Wellington City Council has also recently discussed the same possibility and both councils were divided by ill-informed and acrimonious argument.

It is too easy to label those who disagree, or agree, with the concept as racist but both sides to the debate have done that already. With a few notable exceptions in recent times, including the reaction to the return of wrongly taken land in Tauranga to Māori not long ago, that is an overly simplistic and unhelpful reaction to what is a much more complex issue than it may first appear.

While there is racism in all communities there is also a significant number of people on both sides of the question with strongly held opinions based on equality and the high principles of true democracy and it is simply wrong to suggest they are all racist. They are not.

During the Tauranga discussion it was claimed that there had not been an elected councillor of Māori descent in the past 28 years but there was no indication of how many unsuccessful Māori candidates there had been in that time either. There was an unsuccessful Māori candidate in the 2017 who only missed out by a few votes but that is the very nature of elections.

There appears also an assumption that non-Māori voters will not vote for Māori candidates so having dedicated Maori seats is the only way to have Māori on councils. The number of Maori in general seats in Parliament suggests there is more to the matter than simple racism. A lack of Maori candidates and a voter turn-out of little more than forty percent are more important considerations.

Much has been said of nebulous partnership between Māori and the Crown but local Government is not the Crown, neither are Pakeha nor the wider non-Māori community. The Crown is exclusively the executive wing of the government and does not even include opposition members of Parliament.

The concept of a permanent partnership between Māori and the Crown came from a misused comment by Justice Robin Cooke who said the 1987 lands case against the Crown ‘signified a partnership between Pakeha and Māori requiring each other to act towards the other reasonably and with the utmost good faith.’

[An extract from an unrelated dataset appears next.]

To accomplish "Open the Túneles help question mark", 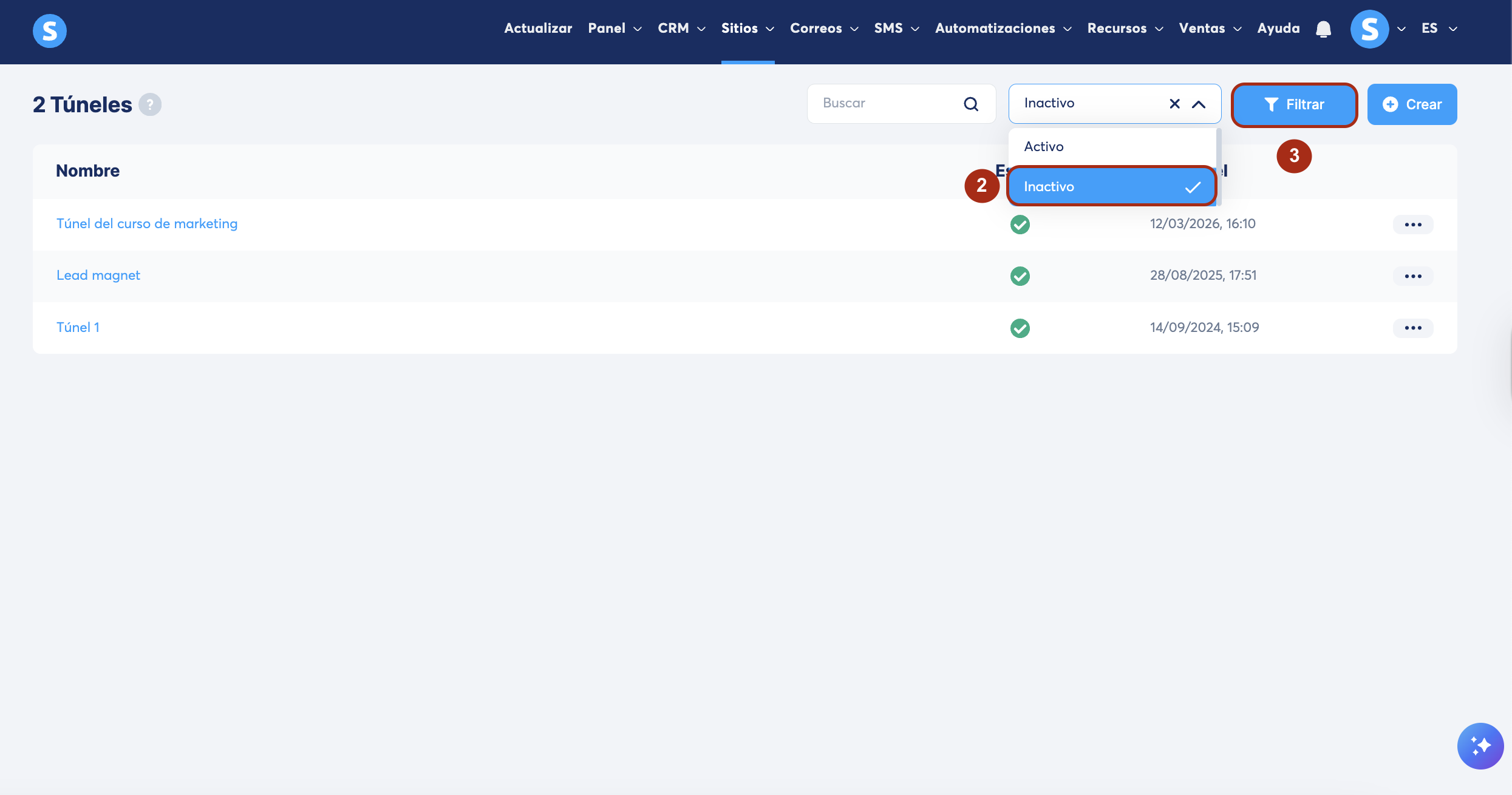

He clearly meant the Crown as there was no partnership with Pakeha who are not the Crown. There is in fact nothing to substantiate the concept that an ongoing permanent partnership in the governing of the country centrally or locally was ever contemplated by either side.

The British of the time had never agreed to share sovereignty with anyone over two centuries of world-wide colonisation. Māori on the other hand simply wanted to govern their own people in their own way under their own rules leaving Pakeha to do the same.

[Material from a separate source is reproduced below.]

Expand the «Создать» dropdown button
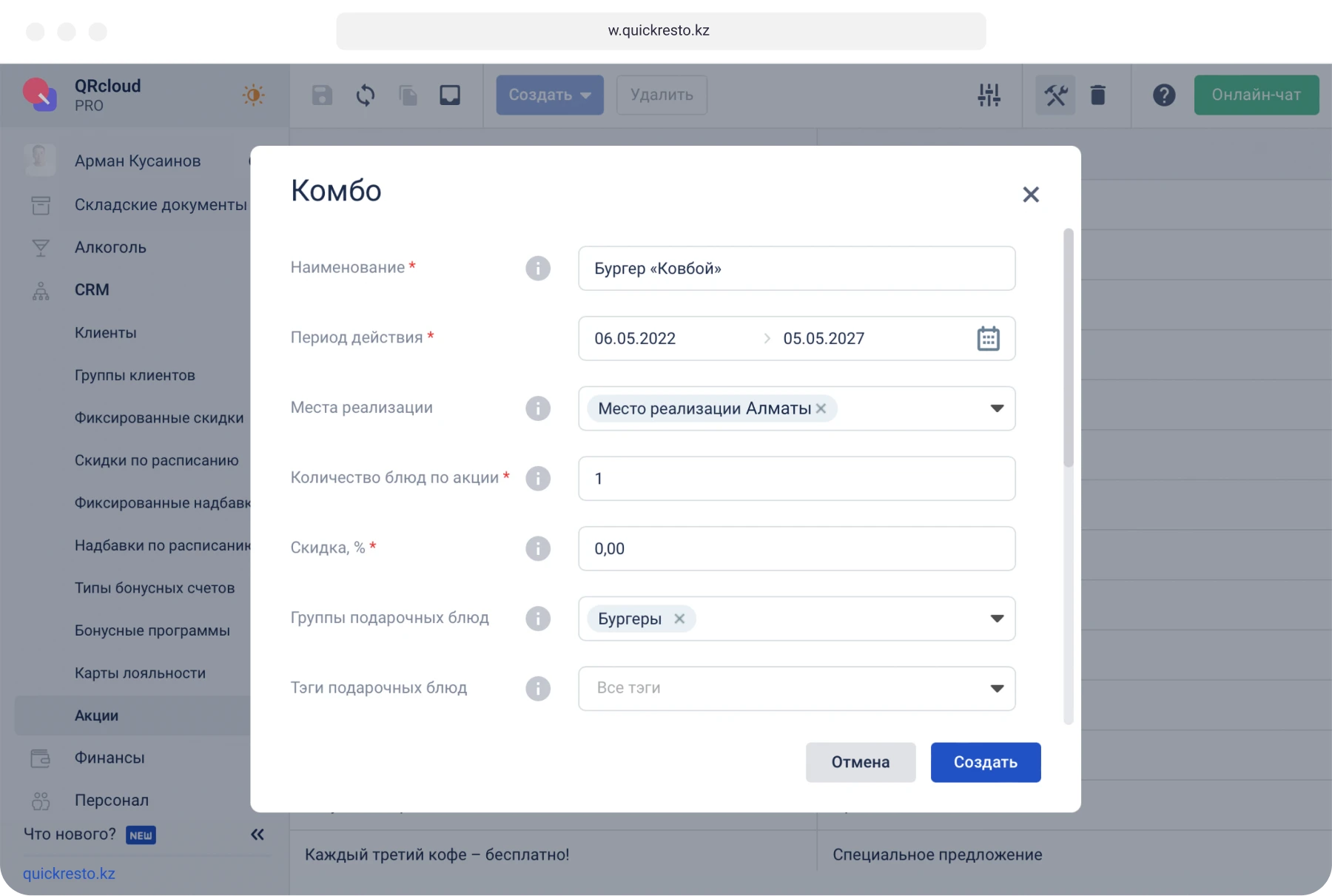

The Māori seats in Parliament have also been cited as a precedent, but they were established to ensure Māori could vote in general elections and stand for Parliament as only men with Crown issued title to land could vote in those times, and they were exclusively Pakeha. There are now no such impediments to Māori candidates in local body or general elections.

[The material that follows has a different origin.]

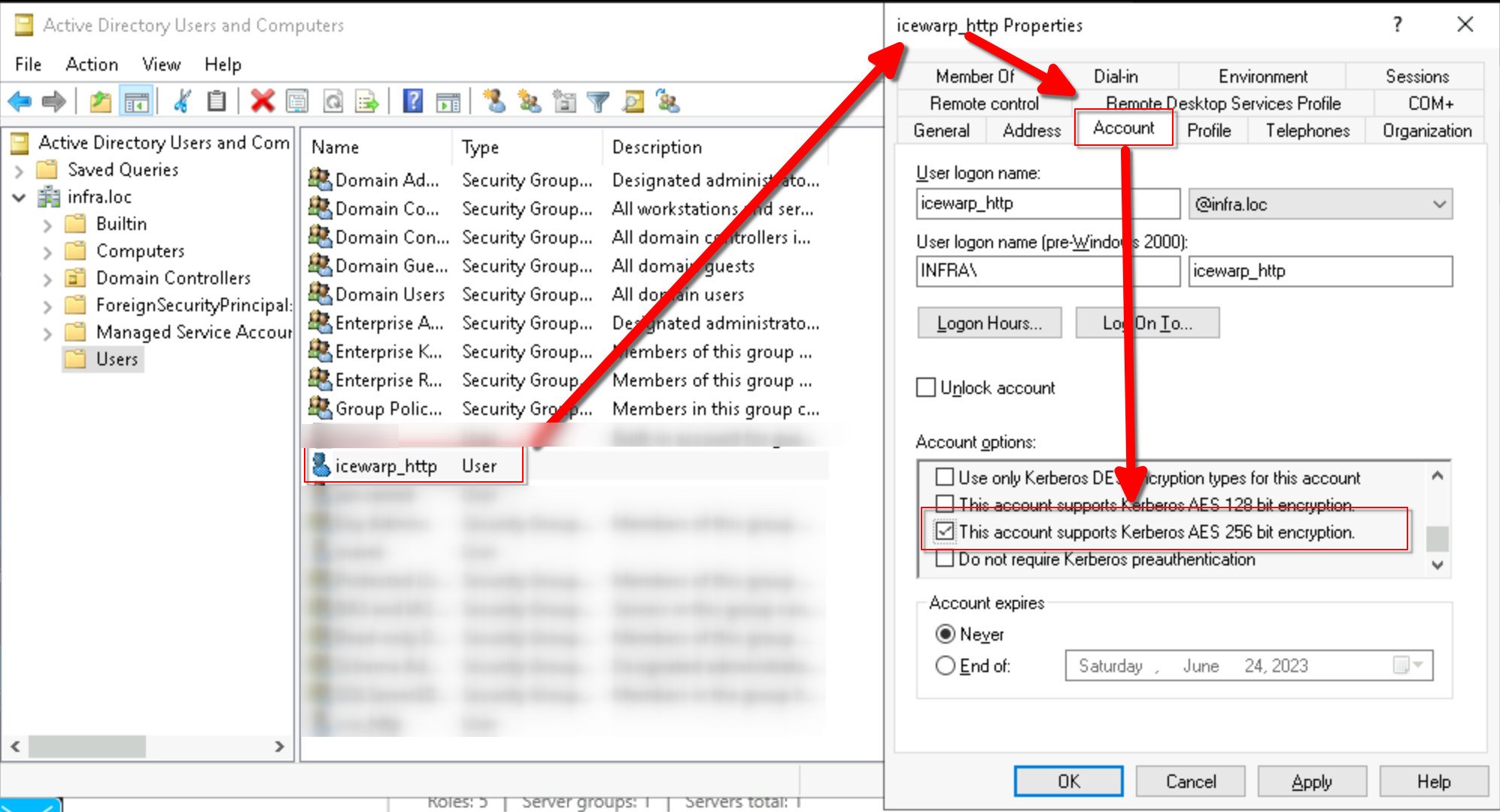Open the Logon Hours dialog
1500x812 pixels.
pyautogui.click(x=989, y=323)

Many Māori leaders now see the Parliamentary seats as a form of separatism and a means of confining Māori political influence to an easily manageable group. While there will always be those who will take advantage of any opportunity to further political agendas Māoridom generally does not want separate representation. That was clearly shown when the Māori Party was voted out of Parliament in the 2017 general election by Maori voters who abandoned the concept and turned their efforts to winning general seats through major parties.

All Māori people originally asked for was to be treated the same as all other New Zealanders. Until recently they never asked to be treated as special or different; only that those things which belonged to them prior to 1840 would still be in their ownership after 1840. That reasonable and lawful expectation is still is denied them in many instances today but our current electoral laws treat all people equally and that should never be altered.

Having Māori involved in local government can only bring positive outcomes but special seats would be far too divisive. The best option would be for Māoridom to put up good candidates and for all Maori residents to vote. Given the traditional low turn-out that would give an indisputable result without relying on the sycophantic paternalism of the colonial era.